**AIM OF THE TASK:**
The lines to copy run from the one containing "Task: Click the" to the very end of the records; give them exactly, and only them, without pictures.

**ENTRIES SUPPLIED:**

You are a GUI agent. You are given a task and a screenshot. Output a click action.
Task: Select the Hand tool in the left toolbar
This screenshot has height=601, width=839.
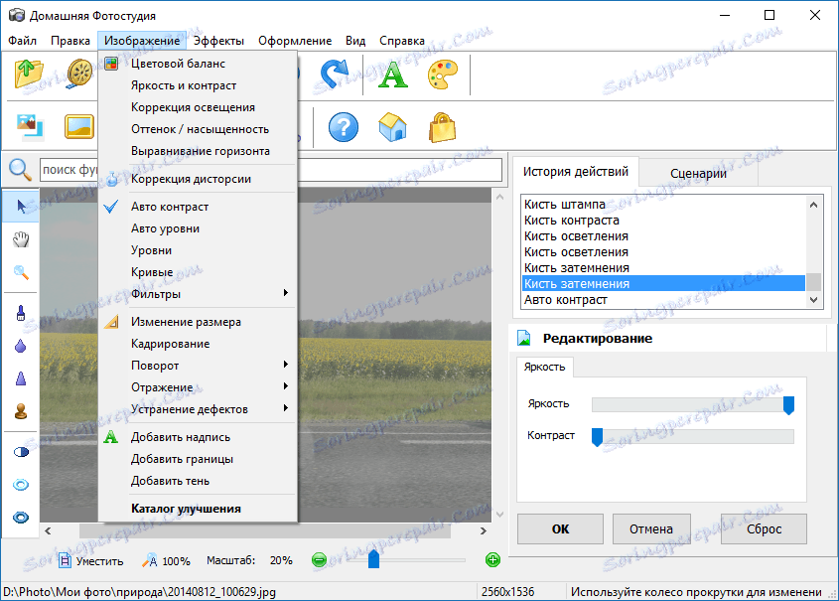pos(19,237)
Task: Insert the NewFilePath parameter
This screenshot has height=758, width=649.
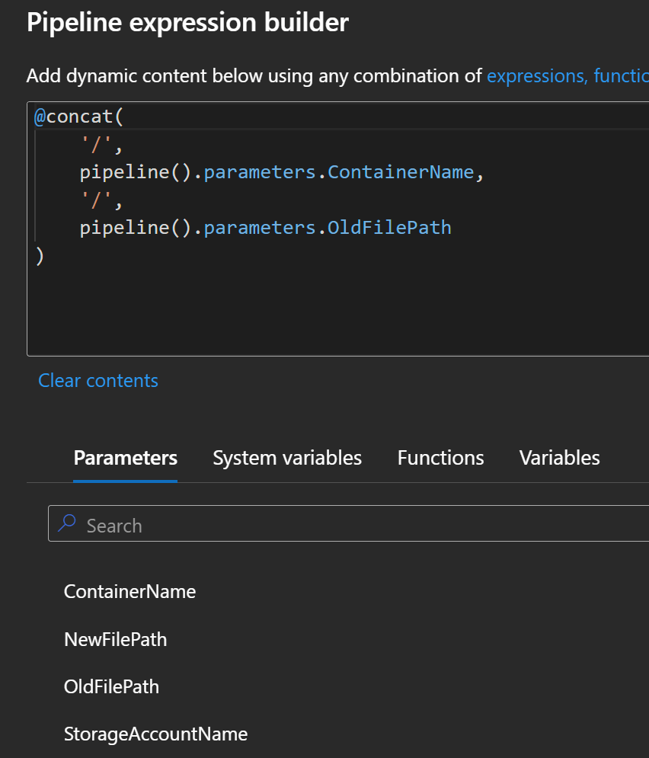Action: [x=115, y=639]
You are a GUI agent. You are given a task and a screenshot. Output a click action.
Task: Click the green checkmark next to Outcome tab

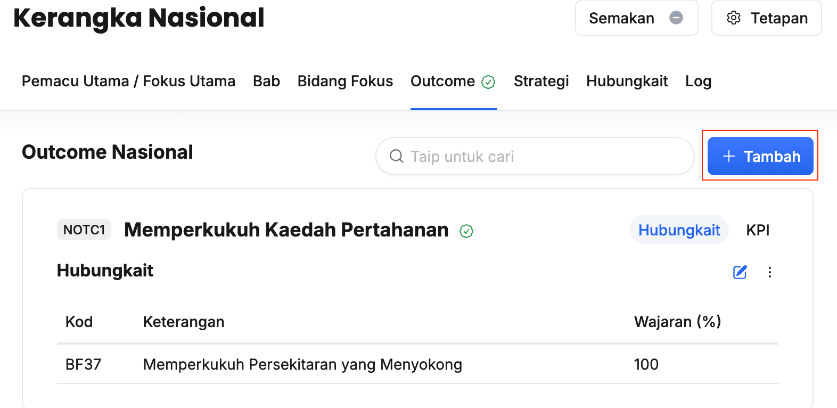tap(488, 81)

**ANSWER SPACE:**
Task: Click the green checkmark next to Outcome tab

tap(488, 81)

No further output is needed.